The possibilities in the industrial space are nearly limitless: smarter and more efficient factories, greener energy generation, self-regulating buildings that optimize energy consumption, cities that adjust that can adjust traffic patterns to respond to congestion and more. But, of course, implementation will be a challenge.

Precision Is (More) Essential

Building the consumer Internet was and is a complex challenge, but the IIoT is more daunting still.

“Both involve connecting devices and systems all across the globe, but the IIoT adds stricter requirements to its local networks for latency, determinism and bandwidth,” the NI report notes. “When dealing with precision machines that can fail if timing is off by a millisecond, adhering to strict requirements becomes pivotal to the health and safety of the machine operators, the machines and the business.”

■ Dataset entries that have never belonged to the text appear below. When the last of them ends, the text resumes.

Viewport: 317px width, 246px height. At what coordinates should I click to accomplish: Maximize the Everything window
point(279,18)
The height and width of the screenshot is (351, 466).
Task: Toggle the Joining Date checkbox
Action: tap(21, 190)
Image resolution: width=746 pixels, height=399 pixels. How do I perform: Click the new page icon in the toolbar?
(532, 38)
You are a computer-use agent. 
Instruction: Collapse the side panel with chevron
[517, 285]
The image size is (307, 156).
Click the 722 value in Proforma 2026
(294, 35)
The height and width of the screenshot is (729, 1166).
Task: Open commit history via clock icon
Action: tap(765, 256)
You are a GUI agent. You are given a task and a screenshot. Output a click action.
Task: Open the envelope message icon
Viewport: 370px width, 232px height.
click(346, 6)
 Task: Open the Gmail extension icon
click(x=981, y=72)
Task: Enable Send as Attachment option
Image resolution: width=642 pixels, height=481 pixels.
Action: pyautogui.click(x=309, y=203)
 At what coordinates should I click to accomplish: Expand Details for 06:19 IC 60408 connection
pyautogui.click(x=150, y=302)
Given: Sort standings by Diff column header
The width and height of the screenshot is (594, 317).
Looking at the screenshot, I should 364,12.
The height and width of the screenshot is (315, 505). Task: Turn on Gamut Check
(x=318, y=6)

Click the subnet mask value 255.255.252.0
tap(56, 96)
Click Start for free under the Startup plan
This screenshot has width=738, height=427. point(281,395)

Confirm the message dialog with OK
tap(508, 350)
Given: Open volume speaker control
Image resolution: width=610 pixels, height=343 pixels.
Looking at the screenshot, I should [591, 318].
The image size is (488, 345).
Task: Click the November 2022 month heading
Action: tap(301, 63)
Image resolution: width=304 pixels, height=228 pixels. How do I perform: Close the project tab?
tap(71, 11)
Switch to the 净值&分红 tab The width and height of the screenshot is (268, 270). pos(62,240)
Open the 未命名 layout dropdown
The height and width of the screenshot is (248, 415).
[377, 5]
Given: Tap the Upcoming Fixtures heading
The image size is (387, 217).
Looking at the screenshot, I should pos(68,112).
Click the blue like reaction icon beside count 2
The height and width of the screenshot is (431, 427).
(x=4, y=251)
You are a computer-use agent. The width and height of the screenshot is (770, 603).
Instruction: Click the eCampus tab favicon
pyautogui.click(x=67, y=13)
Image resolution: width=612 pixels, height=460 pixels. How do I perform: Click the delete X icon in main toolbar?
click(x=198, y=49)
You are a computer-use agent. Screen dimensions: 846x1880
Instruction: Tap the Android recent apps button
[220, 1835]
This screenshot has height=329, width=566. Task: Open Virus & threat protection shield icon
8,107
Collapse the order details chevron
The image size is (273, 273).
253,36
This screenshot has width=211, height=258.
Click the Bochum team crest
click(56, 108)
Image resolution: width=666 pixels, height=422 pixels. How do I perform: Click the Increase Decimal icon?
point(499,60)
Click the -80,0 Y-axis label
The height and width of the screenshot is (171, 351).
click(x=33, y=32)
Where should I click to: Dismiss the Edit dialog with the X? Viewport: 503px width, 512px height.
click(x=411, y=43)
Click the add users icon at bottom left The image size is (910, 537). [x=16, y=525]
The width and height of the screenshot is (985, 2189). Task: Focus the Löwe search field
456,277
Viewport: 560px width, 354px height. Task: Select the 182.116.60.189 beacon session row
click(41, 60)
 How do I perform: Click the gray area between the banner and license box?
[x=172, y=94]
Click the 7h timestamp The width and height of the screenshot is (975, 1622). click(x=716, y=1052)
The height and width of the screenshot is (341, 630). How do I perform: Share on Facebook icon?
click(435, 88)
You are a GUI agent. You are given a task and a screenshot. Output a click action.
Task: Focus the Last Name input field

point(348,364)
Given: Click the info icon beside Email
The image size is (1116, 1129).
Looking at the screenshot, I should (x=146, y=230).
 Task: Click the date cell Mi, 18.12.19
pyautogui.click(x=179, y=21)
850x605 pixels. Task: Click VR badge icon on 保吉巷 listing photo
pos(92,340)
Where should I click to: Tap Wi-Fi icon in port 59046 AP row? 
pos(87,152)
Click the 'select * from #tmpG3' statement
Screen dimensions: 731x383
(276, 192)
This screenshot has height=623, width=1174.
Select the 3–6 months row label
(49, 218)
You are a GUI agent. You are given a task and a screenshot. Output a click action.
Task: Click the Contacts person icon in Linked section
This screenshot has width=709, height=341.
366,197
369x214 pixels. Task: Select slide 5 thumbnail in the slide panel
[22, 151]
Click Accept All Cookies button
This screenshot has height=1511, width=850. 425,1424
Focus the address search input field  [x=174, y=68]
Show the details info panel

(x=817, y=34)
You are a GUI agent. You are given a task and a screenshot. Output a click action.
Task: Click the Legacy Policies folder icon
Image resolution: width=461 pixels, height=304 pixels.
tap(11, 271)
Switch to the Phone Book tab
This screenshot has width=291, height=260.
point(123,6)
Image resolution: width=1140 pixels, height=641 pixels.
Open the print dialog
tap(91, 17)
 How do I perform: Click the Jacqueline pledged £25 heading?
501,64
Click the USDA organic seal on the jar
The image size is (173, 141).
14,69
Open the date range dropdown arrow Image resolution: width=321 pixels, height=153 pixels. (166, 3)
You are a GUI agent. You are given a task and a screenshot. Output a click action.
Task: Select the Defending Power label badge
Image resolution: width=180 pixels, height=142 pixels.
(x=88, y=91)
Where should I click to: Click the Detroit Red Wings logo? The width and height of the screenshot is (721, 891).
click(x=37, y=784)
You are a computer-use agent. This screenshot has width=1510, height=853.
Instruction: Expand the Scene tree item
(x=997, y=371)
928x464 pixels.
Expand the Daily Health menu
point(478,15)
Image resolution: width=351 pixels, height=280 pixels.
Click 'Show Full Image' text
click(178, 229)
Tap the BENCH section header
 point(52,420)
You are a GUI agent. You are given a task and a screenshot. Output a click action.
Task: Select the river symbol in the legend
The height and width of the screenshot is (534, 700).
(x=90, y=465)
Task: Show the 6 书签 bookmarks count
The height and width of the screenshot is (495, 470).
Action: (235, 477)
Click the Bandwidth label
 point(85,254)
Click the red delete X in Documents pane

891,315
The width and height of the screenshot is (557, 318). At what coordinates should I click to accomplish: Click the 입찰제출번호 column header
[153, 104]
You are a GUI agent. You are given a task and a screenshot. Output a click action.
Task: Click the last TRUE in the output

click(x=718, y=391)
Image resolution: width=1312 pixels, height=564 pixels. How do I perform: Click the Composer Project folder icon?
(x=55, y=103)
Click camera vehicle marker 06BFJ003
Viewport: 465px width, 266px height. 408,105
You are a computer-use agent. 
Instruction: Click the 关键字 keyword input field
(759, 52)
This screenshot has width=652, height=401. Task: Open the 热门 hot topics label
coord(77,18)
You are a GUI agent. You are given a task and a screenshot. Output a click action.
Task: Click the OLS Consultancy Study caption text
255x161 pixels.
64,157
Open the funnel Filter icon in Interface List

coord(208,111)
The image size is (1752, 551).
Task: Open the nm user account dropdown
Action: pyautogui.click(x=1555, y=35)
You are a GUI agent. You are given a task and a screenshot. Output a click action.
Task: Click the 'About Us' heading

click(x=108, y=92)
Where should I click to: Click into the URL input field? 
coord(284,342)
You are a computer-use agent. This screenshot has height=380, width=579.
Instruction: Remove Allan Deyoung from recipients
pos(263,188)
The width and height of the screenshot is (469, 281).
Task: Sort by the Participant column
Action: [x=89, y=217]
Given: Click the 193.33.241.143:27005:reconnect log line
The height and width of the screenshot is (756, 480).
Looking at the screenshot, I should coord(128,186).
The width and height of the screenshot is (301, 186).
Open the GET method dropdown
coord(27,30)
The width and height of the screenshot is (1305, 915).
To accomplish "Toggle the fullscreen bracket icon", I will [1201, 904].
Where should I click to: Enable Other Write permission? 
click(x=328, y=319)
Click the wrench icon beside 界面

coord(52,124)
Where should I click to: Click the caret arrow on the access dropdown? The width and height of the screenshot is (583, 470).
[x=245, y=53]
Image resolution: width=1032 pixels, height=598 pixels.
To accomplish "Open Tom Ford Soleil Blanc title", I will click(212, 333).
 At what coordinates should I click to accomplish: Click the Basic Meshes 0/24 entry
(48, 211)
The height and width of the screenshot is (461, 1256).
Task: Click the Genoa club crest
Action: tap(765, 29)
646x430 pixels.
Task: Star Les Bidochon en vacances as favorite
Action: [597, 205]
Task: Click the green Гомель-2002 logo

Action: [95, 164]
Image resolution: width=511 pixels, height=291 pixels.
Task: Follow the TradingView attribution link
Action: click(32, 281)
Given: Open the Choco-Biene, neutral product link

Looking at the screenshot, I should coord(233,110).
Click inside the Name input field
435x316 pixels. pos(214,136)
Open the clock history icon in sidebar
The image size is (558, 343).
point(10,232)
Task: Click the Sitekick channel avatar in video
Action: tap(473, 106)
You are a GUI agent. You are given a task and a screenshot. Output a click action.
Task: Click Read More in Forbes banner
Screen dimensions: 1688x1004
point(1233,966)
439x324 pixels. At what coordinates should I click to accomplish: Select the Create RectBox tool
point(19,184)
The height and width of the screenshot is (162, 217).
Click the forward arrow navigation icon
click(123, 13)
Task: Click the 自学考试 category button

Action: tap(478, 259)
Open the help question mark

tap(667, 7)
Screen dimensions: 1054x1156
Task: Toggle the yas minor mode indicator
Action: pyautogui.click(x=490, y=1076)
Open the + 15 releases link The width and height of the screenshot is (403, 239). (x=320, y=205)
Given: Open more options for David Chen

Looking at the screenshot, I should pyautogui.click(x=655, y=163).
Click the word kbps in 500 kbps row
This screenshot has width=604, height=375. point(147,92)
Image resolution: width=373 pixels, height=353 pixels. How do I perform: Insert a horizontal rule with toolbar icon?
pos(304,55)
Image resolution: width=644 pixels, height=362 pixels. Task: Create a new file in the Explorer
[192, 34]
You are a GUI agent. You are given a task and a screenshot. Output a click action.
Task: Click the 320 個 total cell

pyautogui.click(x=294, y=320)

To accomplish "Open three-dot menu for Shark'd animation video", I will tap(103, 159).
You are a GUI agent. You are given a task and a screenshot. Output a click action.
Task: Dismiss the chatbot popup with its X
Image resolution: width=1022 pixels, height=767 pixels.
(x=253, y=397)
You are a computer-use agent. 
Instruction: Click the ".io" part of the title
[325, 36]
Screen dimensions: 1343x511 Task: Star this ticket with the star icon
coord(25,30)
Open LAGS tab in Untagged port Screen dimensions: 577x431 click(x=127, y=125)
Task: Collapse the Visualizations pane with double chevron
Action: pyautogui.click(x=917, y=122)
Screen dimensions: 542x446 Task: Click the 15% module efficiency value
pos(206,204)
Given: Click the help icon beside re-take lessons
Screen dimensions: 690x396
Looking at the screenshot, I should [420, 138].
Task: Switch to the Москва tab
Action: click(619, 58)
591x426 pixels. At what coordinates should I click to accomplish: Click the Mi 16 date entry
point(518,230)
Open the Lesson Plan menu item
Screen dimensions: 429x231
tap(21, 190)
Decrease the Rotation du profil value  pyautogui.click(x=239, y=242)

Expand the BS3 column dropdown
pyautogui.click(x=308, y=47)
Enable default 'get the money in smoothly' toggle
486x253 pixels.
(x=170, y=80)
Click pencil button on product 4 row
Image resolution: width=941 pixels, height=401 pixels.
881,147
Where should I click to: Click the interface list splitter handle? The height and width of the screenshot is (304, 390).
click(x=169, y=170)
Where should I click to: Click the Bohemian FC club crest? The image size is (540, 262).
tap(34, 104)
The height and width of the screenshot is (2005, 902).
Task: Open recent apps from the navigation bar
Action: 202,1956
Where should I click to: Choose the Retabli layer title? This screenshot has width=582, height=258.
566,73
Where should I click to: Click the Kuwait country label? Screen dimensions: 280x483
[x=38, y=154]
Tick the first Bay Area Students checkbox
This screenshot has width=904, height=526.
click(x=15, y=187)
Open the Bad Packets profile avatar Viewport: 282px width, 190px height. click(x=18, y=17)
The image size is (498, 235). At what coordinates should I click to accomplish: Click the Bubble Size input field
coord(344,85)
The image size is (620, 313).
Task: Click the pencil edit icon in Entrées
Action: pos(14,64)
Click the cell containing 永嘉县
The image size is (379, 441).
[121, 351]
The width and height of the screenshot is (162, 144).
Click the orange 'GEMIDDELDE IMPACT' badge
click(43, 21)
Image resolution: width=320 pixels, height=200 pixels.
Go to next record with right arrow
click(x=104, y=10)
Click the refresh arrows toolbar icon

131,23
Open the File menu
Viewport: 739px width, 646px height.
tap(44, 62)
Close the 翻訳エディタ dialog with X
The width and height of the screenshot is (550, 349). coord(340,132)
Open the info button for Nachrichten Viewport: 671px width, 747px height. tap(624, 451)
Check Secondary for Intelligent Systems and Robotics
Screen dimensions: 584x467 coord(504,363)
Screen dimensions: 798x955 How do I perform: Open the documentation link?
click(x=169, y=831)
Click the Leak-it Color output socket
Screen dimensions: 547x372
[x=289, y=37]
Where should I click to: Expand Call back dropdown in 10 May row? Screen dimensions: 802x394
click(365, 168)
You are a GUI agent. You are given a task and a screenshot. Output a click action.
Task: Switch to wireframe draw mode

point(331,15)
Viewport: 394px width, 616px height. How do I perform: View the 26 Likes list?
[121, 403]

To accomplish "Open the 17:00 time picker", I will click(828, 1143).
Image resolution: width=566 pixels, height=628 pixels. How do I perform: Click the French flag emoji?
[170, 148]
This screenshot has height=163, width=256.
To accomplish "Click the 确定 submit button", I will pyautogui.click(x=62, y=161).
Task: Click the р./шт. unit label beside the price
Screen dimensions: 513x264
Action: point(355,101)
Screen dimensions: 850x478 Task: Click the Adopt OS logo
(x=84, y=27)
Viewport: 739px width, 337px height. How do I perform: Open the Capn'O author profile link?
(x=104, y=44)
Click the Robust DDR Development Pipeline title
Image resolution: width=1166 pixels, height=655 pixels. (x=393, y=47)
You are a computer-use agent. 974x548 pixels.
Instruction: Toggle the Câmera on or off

Industry consortiums are working to address this challenge using standards originally developed for Audio/Video Bridging — the deceptively complex task of synchronizing video and audio in a stream.

“One of the places we’d like to use that technology is vehicle-to-vehicle communication for automotive,” Starkloff says. “It doesn’t do much good to have an adaptive cruise control system that applies the brakes just a few seconds too late.”

Adaptability and Scalability Is Paramount

Adopting the Industrial Internet of Things will require a change in the way organizations design and augment their industrial systems. IIoT systems must be adaptive and scalable through software or added functionality that integrates with the overall solution, Starkloff notes.

The traditional design and augmentation of industrial systems tends to go one of two ways: either you add functionality by tacking on vendor-defined black boxes, or you design a proprietary or custom end-to-end solution.

The former can be implemented rapidly, but typically makes it difficult to acquire and analyze the data generated. Sure, you’ll be able to acquire the data after a catastrophic failure to determine what happened, but forget about continuous monitoring and real-time adjustments to improve efficiency and prevent system downtime.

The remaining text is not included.